Признаки опасности можно расположить в следующей последовательности. Во-первых, становится очевидным, что правительство поглощает слишком большую долю ресурсов, как материальных, так и интеллектуальных. Это ведет к спаду индивидуальной инициативы. Во-вторых, возникает чувство зависти. В-третьих, вместо духа свободы возникает чувство зависимости. Далее, исчезает целеустремленность, которая заменяется духом протеста. Наконец, страдает творческое начало, вместо которого возникает дух истерии. Все это ведет к падению чувства индивидуальной ответственности и к деградации самой личности. В то время, как в связи с техническим прогрессом важность отдельной личности возрастает, современная политическая тенденция состоит в том, что личность значит все меньше и меньше. При этом наиболее эффективный инструмент нивелирования личности — каток налогов. Под его прессом личность превращается в однородную массу.
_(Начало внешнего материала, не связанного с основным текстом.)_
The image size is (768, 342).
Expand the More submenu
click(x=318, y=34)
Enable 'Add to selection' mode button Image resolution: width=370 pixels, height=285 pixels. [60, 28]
Рассмотрим, например, потребности правительства в квалифицированных трудовых ресурсах. В былые времена способный выпускник университета мог выбирать между государственной службой и частным предпринимательством. Государственная служба обеспечивала ему защищенность и общественное признание и сравнительно скромную зарплату. Работа в промышленности или в торговле обеспечивала выпускнику более высокий, но менее надежный заработок, более быстрый рост, но менее определенное положение. Так себе представляют ситуацию преимущественно пожилые и плохо информированные люди. Мало кто знает, что такое представление совершенно не соответствует действительности. На самом деле государственная служба предлагает теперь хорошую плату и быстрое продвижение. Преуспевающий администратор растущего предприятия может рассчитывать на 2500—3000 фунтов стерлингов в год и титул баронета в возрасте 45 лет. Далее, он может получить повышение и занять должность постоянного секретаря с зарплатой от 6000 до 7000 фунтов стерлингов в год или выйти в отставку с освобождением от налогов, пенсией и возможностью нерегулярных дополнительных доходов. Не обсуждая вопроса о том, во что это все обходится налогоплательщику, отметим, что специалист, занятый в промышленности или торговле, получает в настоящее время меньшее вознаграждение, чем на государственной службе, и заработки его по-прежнему менее стабильны. В бизнесе требуется больше времени для того, чтобы дослужиться до должности управляющего, эту должность можно потерять, и она меньше оплачивается. В настоящее время, когда государственный служащий получает более высокую зарплату, чем министр, и когда преимущества этой карьеры становятся очевидными, самые способные молодые люди ищут счастья в Уайтхолле, а не в Сити.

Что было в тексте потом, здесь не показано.